Still, the tradeoff was worth it, according to Skechers executives, who touted the growth of mind and market share globally—something they believe will continue to gain momentum.
“We believe that international will continue to power our growth especially as we move into leading positions in many markets, open more retail stores and further expand our international footprint,” COO David Weinberg said on Tuesday afternoon’s earnings call with analysts. “In the quarter, we grew in all regions, achieving the strongest increases in Germany, the United Kingdom and Spain, India, the UAE and Turkey as well as China, Russia and Japan.”
For the remainder of 2019, the company expects CapEx to be approximately $85 million to $90 million, including the China DC, enhancements to Skechers’ existing distribution center in Europe, the expansion of the company’s corporate headquarters in California and an additional 15 to 20 company-owned direct-to-consumer stores and eight to 10 store remodels, expansions or relocations, CFO John Vandemore said on the call.
Overall, Skechers’ quarterly sales were $1.354 billion, an increase of 15.1 percent, or 17.2 percent on a constant currency basis.
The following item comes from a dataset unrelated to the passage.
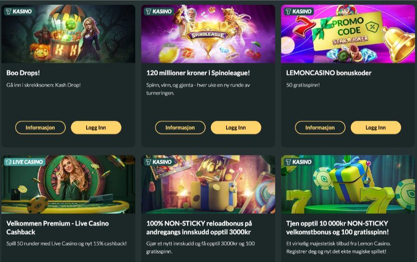Open the Promo Code Star Joker banner
The height and width of the screenshot is (262, 417).
pyautogui.click(x=348, y=34)
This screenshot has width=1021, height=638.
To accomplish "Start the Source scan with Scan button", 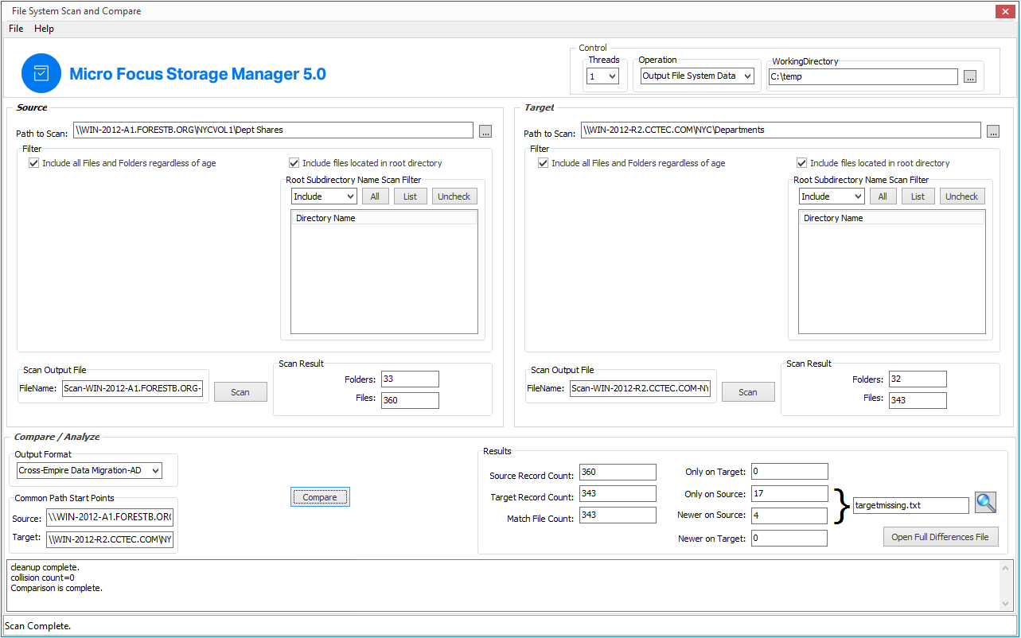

That beat Wall Street’s projections by $10 million.
Another strength in Skechers’ third-quarter came through the company’s growing direct segment. The company posted a 22.3 percent increase in its direct-to-consumer business, with a 9.9 percent increase in comparable-store sales, followed by a 21.7 percent increase in wholesale.
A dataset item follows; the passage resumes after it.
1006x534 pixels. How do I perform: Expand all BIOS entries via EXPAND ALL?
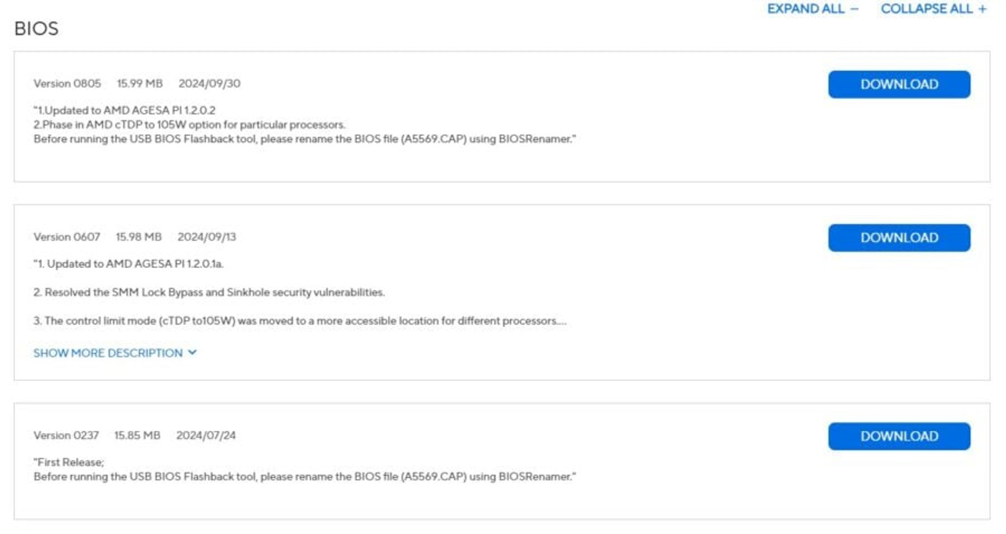point(813,9)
“Skechers’ direct-to-consumer business continues to grow, acting as a showcase where consumers can experience our brand and shop our complete product collection,” Weinberg said.
Skechers expects Q4 sales to be in the range of $1.225 billion to $1.25 billion, and net earnings per diluted share in the range of 35 cents to 40 cents. Skechers believes all three of its segments will continue to grow in the fourth quarter at rates similar to the third quarter with international again leading the way.
“We believe international remains the primary growth driver for our business,” Weinberg said. “Nearly every international distribution center that we operate had double-digit increases in pairs shipped in the quarter, which we believe will continue into the fourth quarter.”
Analyst reaction to the company’s quarter was mostly positive, with research notes focused primarily on the aforementioned highlights, including the upbeat international growth.
“Heavy investment required to convert international businesses to JVs and subsidiaries is in the rearview, and SKX should continue to develop operating efficiencies and eventually generate operating leverage within the newly converted overseas businesses,” wrote Sam Poser of Susquehanna Financial Group LLLP.
Skechers, which expanded its EBIT margin for the fourth quarter in a row despite higher-than-expected G&A costs, is set up nicely for additional growth during the rest of 2019, wrote John Kernan of Cowen Inc.
“We are forecasting Q419 topline growth of +16 percent, including +8 percent growth at Domestic Wholesale, +20 percent for International Wholesale and +16 percent for Retail to achieve the high-end of management’s Q4 topline guidance of $1.225B-$1.25B,” he wrote.
All in all, the company is bullish on its prospects moving forward thanks to growth across regions and channels.
“The third quarter presented a new quarterly sales record driven by growth in our domestic and international wholesale and direct-to-consumer businesses,” Weinberg said. “We believe this is a significant achievement given the brick-and-mortar retail environment as well as economic and political tensions around the globe. Even with these challenges, we believe the momentum we experienced in the third quarter will continue and our brand will flourish, both domestically and internationally. Along with further developing our infrastructure and logistics capabilities at home and abroad and growing our store base with another 145 to 165 Skechers stores planned around the world before the end of the year, we are designing more resident product and propelling it with marketing to drive sales.”
The market, however, didn’t react quite as positively Wednesday, with shares of Skechers down $1.28, or 3.4 percent, to $36.72.